DO NOT CLOSE the terminal with the load generator. OPEN ANOTHER TERMINAL to monitor the scaling activity.
In the second terminal, you can use several commands to observe the autoscaling in real-time:
- Monitor HPA status (updates every few seconds):
kubectl get hpa -w
- Watch the pods being created as the HPA scales up:
kubectl get pods -w
- Track events related to the scaling activity:
kubectl get events --sort-by='.lastTimestamp' -w
You can run any of these commands to observe different aspects of the autoscaling process. For example, watching pods with -w flag shows you pods being created in real-time as the system scales:
Example output for kubectl get pods -w:
NAME READY STATUS RESTARTS AGE
php-apache-xxxxxxxxx-xxxxx 1/1 Running 0 2m
load-generator 1/1 Running 0 30s
php-apache-xxxxxxxxx-yyyyy 0/1 Pending 0 0s
php-apache-xxxxxxxxx-yyyyy 0/1 ContainerCreating 0 0s
php-apache-xxxxxxxxx-yyyyy 1/1 Running 0 3s
php-apache-xxxxxxxxx-zzzzz 0/1 Pending 0 0s
php-apache-xxxxxxxxx-zzzzz 0/1 ContainerCreating 0 0s
php-apache-xxxxxxxxx-zzzzz 1/1 Running 0 2s
You will see the HPA responding to the increased load by scaling up the number of pods. The metrics update may take a minute or more to reflect changes:
Example output for kubectl get hpa -w:
NAME REFERENCE TARGETS MINPODS MAXPODS REPLICAS AGE
php-apache Deployment/php-apache 0%/50% 1 10 1 30s
php-apache Deployment/php-apache 68%/50% 1 10 1 90s
php-apache Deployment/php-apache 68%/50% 1 10 2 90s
php-apache Deployment/php-apache 79%/50% 1 10 2 2m
php-apache Deployment/php-apache 79%/50% 1 10 4 2m15s
When you're done observing, press Ctrl+C to stop the monitoring command, and go back to the first terminal and press Ctrl+C to stop the load generator.
Key points about HPA:
- Automatically scales pods based on resource utilization, which improves application resilience.

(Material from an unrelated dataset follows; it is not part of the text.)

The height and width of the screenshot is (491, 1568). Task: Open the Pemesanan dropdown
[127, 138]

- Can scale based on CPU, memory, or custom metrics.
- Defines min and max replica counts, ensuring balanced and efficient scaling.

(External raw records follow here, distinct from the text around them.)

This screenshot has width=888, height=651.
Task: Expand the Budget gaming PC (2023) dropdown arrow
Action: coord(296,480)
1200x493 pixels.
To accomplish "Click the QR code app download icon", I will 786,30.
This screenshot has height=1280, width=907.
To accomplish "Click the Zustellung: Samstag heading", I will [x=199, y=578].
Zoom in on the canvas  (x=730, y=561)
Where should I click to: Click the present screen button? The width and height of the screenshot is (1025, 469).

- HPA is a crucial component for maintaining application performance and availability under varying load.
- Using the
-w(watch) flag with kubectl commands provides real-time monitoring of cluster changes.
Summary
In this lab, you've gained hands-on experience with scaling and load balancing in Kubernetes. You started by creating a local Kubernetes cluster with Minikube and deploying a basic NGINX web application. You then explored different scaling methods, including modifying deployment YAML files and using kubectl scale to adjust the number of pod replicas. You learned how to verify load balancing using Kubernetes Services and a temporary test pod.

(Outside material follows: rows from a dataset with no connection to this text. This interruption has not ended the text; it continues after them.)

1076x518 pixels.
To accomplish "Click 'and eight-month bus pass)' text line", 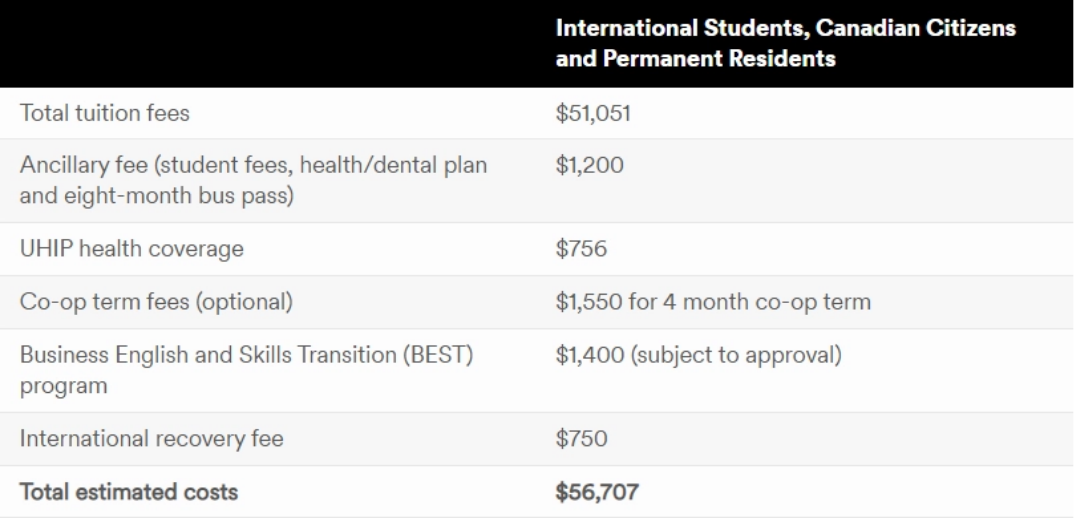I will click(x=156, y=196).
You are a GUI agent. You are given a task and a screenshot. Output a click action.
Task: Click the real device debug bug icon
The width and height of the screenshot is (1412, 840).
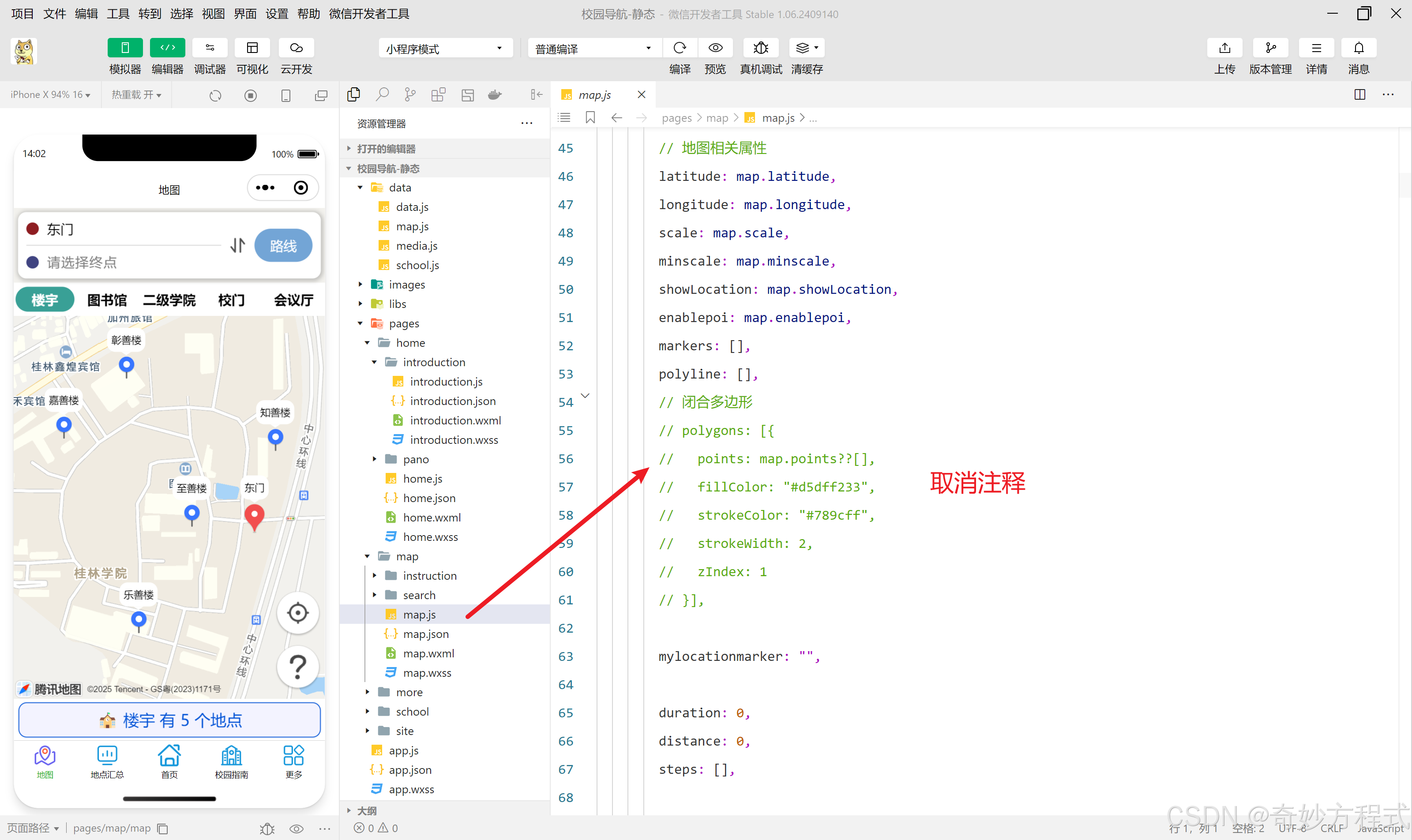click(x=760, y=48)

Furthermore, you learned how to monitor deployments and pods through kubectl describe and kubectl get events commands. Finally, you gained a basic understanding of the Horizontal Pod Autoscaler (HPA), including how it can automatically scale your application based on resource utilization, using an example based on a php-apache image. This lab provides a comprehensive introduction to Kubernetes scaling, load balancing, monitoring, and autoscaling techniques, and sets the foundation for managing more complex applications in Kubernetes.